[Items taken from a dataset]
========================================
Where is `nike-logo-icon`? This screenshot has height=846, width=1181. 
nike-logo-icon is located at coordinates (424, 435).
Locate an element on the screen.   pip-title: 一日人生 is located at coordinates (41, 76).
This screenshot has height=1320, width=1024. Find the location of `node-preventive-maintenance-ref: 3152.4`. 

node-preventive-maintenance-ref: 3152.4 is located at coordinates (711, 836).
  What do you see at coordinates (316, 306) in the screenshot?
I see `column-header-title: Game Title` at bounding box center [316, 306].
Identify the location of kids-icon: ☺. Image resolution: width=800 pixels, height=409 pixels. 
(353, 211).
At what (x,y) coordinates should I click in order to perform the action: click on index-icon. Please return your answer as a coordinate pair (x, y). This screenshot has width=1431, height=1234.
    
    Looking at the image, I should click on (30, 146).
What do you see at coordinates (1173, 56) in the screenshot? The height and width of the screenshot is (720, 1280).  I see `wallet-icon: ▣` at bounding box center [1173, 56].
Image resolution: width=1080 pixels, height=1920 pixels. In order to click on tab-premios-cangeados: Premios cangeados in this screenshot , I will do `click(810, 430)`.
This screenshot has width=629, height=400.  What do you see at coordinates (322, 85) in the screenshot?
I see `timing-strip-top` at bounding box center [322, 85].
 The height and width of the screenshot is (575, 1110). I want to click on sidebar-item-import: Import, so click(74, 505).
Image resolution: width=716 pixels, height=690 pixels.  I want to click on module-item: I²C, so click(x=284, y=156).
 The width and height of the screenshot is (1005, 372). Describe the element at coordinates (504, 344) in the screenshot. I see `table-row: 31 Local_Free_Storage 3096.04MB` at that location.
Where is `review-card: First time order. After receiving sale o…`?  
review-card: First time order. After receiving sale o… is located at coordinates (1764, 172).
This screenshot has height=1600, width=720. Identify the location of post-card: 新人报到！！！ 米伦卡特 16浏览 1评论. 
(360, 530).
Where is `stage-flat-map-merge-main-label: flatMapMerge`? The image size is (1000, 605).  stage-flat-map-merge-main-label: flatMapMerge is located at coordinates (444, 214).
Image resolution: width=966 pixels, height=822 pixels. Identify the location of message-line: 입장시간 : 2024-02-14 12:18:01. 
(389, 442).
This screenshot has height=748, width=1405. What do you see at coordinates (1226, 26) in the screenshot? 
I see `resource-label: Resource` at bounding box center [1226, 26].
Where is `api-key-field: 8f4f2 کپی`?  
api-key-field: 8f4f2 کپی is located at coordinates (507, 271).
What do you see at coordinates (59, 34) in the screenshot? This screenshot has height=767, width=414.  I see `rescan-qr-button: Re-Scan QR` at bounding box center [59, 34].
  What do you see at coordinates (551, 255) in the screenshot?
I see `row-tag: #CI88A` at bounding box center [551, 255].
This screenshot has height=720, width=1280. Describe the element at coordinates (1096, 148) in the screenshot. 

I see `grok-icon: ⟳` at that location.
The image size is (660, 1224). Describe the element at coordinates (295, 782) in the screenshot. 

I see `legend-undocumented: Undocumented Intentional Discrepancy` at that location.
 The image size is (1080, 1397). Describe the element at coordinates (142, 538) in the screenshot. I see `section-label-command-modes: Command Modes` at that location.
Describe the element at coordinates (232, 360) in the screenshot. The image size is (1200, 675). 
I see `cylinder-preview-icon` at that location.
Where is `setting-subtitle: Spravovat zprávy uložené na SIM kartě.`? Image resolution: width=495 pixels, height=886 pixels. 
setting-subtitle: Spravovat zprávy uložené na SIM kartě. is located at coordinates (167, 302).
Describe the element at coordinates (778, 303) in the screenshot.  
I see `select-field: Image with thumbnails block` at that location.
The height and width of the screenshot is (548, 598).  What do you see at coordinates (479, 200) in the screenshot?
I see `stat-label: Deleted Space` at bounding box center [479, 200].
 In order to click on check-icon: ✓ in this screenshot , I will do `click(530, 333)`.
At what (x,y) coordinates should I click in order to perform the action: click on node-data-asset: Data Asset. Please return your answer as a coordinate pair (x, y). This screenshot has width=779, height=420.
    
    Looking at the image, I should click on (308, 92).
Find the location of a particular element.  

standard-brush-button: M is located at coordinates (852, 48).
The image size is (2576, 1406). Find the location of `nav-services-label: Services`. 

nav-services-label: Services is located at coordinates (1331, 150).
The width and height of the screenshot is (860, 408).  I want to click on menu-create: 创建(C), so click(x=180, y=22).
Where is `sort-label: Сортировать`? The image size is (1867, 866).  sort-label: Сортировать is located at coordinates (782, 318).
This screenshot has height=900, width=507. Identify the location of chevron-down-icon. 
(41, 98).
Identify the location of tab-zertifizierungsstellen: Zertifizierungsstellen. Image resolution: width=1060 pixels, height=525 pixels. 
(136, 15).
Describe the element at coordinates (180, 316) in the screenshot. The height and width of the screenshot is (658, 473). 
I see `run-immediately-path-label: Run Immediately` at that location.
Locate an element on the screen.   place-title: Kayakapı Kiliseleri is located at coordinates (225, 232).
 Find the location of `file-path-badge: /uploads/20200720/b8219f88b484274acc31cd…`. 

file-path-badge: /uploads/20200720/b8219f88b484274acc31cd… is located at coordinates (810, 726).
========================================
# [YOUR INSTRUCTIONS]
Present all of the lines above as a numbered list, omitting any blank lines.

# [SOLUTION]
1. Where is `nike-logo-icon`? This screenshot has height=846, width=1181. 
2. nike-logo-icon is located at coordinates (424, 435).
3. Locate an element on the screen.   pip-title: 一日人生 is located at coordinates (41, 76).
4. This screenshot has height=1320, width=1024. Find the location of `node-preventive-maintenance-ref: 3152.4`. 
5. node-preventive-maintenance-ref: 3152.4 is located at coordinates (711, 836).
6.   What do you see at coordinates (316, 306) in the screenshot?
7. I see `column-header-title: Game Title` at bounding box center [316, 306].
8. Identify the location of kids-icon: ☺. Image resolution: width=800 pixels, height=409 pixels. 
9. (353, 211).
10. At what (x,y) coordinates should I click in order to perform the action: click on index-icon. Please return your answer as a coordinate pair (x, y). This screenshot has width=1431, height=1234.
11.     Looking at the image, I should click on (30, 146).
12. What do you see at coordinates (1173, 56) in the screenshot? The height and width of the screenshot is (720, 1280).  I see `wallet-icon: ▣` at bounding box center [1173, 56].
13. Image resolution: width=1080 pixels, height=1920 pixels. In order to click on tab-premios-cangeados: Premios cangeados in this screenshot , I will do `click(810, 430)`.
14. This screenshot has width=629, height=400.  What do you see at coordinates (322, 85) in the screenshot?
15. I see `timing-strip-top` at bounding box center [322, 85].
16.  The height and width of the screenshot is (575, 1110). I want to click on sidebar-item-import: Import, so click(74, 505).
17. Image resolution: width=716 pixels, height=690 pixels.  I want to click on module-item: I²C, so click(x=284, y=156).
18.  The width and height of the screenshot is (1005, 372). Describe the element at coordinates (504, 344) in the screenshot. I see `table-row: 31 Local_Free_Storage 3096.04MB` at that location.
19. Where is `review-card: First time order. After receiving sale o…`?  
20. review-card: First time order. After receiving sale o… is located at coordinates (1764, 172).
21. This screenshot has height=1600, width=720. Identify the location of post-card: 新人报到！！！ 米伦卡特 16浏览 1评论. 
22. (360, 530).
23. Where is `stage-flat-map-merge-main-label: flatMapMerge`? The image size is (1000, 605).  stage-flat-map-merge-main-label: flatMapMerge is located at coordinates (444, 214).
24. Image resolution: width=966 pixels, height=822 pixels. Identify the location of message-line: 입장시간 : 2024-02-14 12:18:01. 
25. (389, 442).
26. This screenshot has height=748, width=1405. What do you see at coordinates (1226, 26) in the screenshot? 
27. I see `resource-label: Resource` at bounding box center [1226, 26].
28. Where is `api-key-field: 8f4f2 کپی`?  
29. api-key-field: 8f4f2 کپی is located at coordinates (507, 271).
30. What do you see at coordinates (59, 34) in the screenshot? This screenshot has height=767, width=414.  I see `rescan-qr-button: Re-Scan QR` at bounding box center [59, 34].
31.   What do you see at coordinates (551, 255) in the screenshot?
32. I see `row-tag: #CI88A` at bounding box center [551, 255].
33. This screenshot has height=720, width=1280. Describe the element at coordinates (1096, 148) in the screenshot. 
34. I see `grok-icon: ⟳` at that location.
35. The image size is (660, 1224). Describe the element at coordinates (295, 782) in the screenshot. 
36. I see `legend-undocumented: Undocumented Intentional Discrepancy` at that location.
37.  The image size is (1080, 1397). Describe the element at coordinates (142, 538) in the screenshot. I see `section-label-command-modes: Command Modes` at that location.
38. Describe the element at coordinates (232, 360) in the screenshot. The image size is (1200, 675). 
39. I see `cylinder-preview-icon` at that location.
40. Where is `setting-subtitle: Spravovat zprávy uložené na SIM kartě.`? Image resolution: width=495 pixels, height=886 pixels. 
41. setting-subtitle: Spravovat zprávy uložené na SIM kartě. is located at coordinates (167, 302).
42. Describe the element at coordinates (778, 303) in the screenshot.  
43. I see `select-field: Image with thumbnails block` at that location.
44. The height and width of the screenshot is (548, 598).  What do you see at coordinates (479, 200) in the screenshot?
45. I see `stat-label: Deleted Space` at bounding box center [479, 200].
46.  In order to click on check-icon: ✓ in this screenshot , I will do `click(530, 333)`.
47. At what (x,y) coordinates should I click in order to perform the action: click on node-data-asset: Data Asset. Please return your answer as a coordinate pair (x, y). This screenshot has width=779, height=420.
48.     Looking at the image, I should click on (308, 92).
49. Find the location of a particular element.  
50. standard-brush-button: M is located at coordinates (852, 48).
51. The image size is (2576, 1406). Find the location of `nav-services-label: Services`. 
52. nav-services-label: Services is located at coordinates (1331, 150).
53. The width and height of the screenshot is (860, 408).  I want to click on menu-create: 创建(C), so click(x=180, y=22).
54. Where is `sort-label: Сортировать`? The image size is (1867, 866).  sort-label: Сортировать is located at coordinates (782, 318).
55. This screenshot has height=900, width=507. Identify the location of chevron-down-icon. 
56. (41, 98).
57. Identify the location of tab-zertifizierungsstellen: Zertifizierungsstellen. Image resolution: width=1060 pixels, height=525 pixels. 
58. (136, 15).
59. Describe the element at coordinates (180, 316) in the screenshot. The height and width of the screenshot is (658, 473). 
60. I see `run-immediately-path-label: Run Immediately` at that location.
61. Locate an element on the screen.   place-title: Kayakapı Kiliseleri is located at coordinates (225, 232).
62.  Find the location of `file-path-badge: /uploads/20200720/b8219f88b484274acc31cd…`. 
63. file-path-badge: /uploads/20200720/b8219f88b484274acc31cd… is located at coordinates (810, 726).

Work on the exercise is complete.